A Python program for time series imaging using flatbed scanners
Time series imaging of pinned colonies growing on solid agar plates, using readily available flatbed scanners, is becoming an increasingly popular (REFs) approach for high-throughput phenotyping in microbial genetics and genomics.
With unscanny
we aim to provide a simple yet flexible program and associated library, for carrying out scanner based time series imaging on Linux and OS X, using SANE compatible scanners. The framework was written with the Epson V700/800 series of scanners in mind (which is what we use in our laboratory), but there is (hopefully) little code that is specific to this particular devices.
Laboratory experiments that involve computing should, as much as possible, be self documenting.

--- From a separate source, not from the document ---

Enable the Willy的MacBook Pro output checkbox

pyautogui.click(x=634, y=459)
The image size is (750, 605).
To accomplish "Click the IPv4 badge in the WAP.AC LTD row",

Running an experiment in unscanny
requires two input files that describe key parameters of your scanning experiment:
- scanner settings such as mode, resolution, etc
- run setting such as number of scans, time between scans, etc
unscanny
has two subcommands -- setrun
and setscanner
to help create YAML files with the required parameters. In addition, unscanny
creates a log file after the run is completed with information on messages and errors that occured during the run.
-
Numpy/Scipy -- the standard Python numerical analysis stack
-
SANE -- Python SANE module and the appropriate SANE backends (
libsane
andlibsane-dev
on Debian/Ubunut systems) -
Curses -- the standard Python curses library plus pick, a module for choosing items using a curses interface.
-
Click - A Python library for building command-line interfaces.
-
TIFF -- the library tifffile provides support for 16 bit TIFF images, embedding tags, etc.
-
PySerial -- A Python library for working with serial port devices like remote power managers.
unscanny --help
will show you the available commands. Each sub-command has it's own help page as well, e.g. unscanny runit --help
will show you the help page for the runit
sub-command.